Please repeat the lines below, exactly and only, from the one that holds "Task: Click the rules:write scope chip" through the one that holds "Task: Toggle visibility of phone layer".
───
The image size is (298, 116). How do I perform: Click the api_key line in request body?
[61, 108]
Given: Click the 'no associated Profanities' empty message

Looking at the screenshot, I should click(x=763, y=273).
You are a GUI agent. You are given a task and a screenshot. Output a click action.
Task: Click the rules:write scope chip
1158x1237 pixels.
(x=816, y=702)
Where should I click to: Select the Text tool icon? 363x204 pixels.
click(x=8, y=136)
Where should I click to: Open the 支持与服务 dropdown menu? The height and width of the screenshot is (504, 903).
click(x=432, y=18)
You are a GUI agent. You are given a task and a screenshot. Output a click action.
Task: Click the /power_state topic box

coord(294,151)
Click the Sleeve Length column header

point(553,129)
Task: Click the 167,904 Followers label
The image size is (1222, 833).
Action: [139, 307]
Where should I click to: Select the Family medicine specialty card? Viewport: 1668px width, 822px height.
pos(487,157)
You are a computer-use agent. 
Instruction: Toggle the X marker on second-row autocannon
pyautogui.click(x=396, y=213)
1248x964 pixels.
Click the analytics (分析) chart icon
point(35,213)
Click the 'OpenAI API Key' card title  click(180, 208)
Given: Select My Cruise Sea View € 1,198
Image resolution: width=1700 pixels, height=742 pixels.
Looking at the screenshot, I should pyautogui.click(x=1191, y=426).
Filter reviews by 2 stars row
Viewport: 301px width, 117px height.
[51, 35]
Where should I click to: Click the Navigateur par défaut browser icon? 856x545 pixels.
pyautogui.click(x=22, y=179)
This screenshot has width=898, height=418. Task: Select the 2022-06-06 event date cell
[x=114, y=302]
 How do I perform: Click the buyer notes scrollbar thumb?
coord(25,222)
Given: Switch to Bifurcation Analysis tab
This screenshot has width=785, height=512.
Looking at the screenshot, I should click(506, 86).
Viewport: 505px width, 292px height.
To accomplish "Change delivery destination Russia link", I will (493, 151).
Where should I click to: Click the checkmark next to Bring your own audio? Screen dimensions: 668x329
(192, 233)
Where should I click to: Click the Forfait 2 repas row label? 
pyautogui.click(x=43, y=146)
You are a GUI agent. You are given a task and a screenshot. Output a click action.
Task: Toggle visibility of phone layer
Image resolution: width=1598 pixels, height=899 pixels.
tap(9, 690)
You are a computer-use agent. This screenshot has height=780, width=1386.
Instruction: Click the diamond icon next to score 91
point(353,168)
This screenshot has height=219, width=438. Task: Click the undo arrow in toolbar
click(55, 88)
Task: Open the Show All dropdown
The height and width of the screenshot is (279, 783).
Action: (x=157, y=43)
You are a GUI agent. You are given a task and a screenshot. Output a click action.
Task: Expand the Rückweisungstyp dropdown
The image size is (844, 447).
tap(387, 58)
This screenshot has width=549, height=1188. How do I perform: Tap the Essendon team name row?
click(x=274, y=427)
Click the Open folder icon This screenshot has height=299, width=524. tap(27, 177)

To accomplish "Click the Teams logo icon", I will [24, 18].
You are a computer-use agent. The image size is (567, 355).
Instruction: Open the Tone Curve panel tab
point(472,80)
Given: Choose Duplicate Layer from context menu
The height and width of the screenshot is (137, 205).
───
▶ Reply:
Task: Click the rules:write scope chip
1158x1237 pixels.
(x=816, y=702)
Where should I click to: Select the Text tool icon? 363x204 pixels.
click(x=8, y=136)
Where should I click to: Open the 支持与服务 dropdown menu? The height and width of the screenshot is (504, 903).
click(x=432, y=18)
You are a GUI agent. You are given a task and a screenshot. Output a click action.
Task: Click the /power_state topic box

coord(294,151)
Click the Sleeve Length column header

point(553,129)
Task: Click the 167,904 Followers label
The image size is (1222, 833).
Action: [139, 307]
Where should I click to: Select the Family medicine specialty card? Viewport: 1668px width, 822px height.
pos(487,157)
You are a computer-use agent. 
Instruction: Toggle the X marker on second-row autocannon
pyautogui.click(x=396, y=213)
1248x964 pixels.
Click the analytics (分析) chart icon
point(35,213)
Click the 'OpenAI API Key' card title  click(180, 208)
Given: Select My Cruise Sea View € 1,198
Image resolution: width=1700 pixels, height=742 pixels.
Looking at the screenshot, I should pyautogui.click(x=1191, y=426).
Filter reviews by 2 stars row
Viewport: 301px width, 117px height.
[51, 35]
Where should I click to: Click the Navigateur par défaut browser icon? 856x545 pixels.
pyautogui.click(x=22, y=179)
This screenshot has width=898, height=418. Task: Select the 2022-06-06 event date cell
[x=114, y=302]
 How do I perform: Click the buyer notes scrollbar thumb?
coord(25,222)
Given: Switch to Bifurcation Analysis tab
This screenshot has width=785, height=512.
Looking at the screenshot, I should click(506, 86).
Viewport: 505px width, 292px height.
To accomplish "Change delivery destination Russia link", I will (493, 151).
Where should I click to: Click the checkmark next to Bring your own audio? Screen dimensions: 668x329
(192, 233)
Where should I click to: Click the Forfait 2 repas row label? 
pyautogui.click(x=43, y=146)
You are a GUI agent. You are given a task and a screenshot. Output a click action.
Task: Toggle visibility of phone layer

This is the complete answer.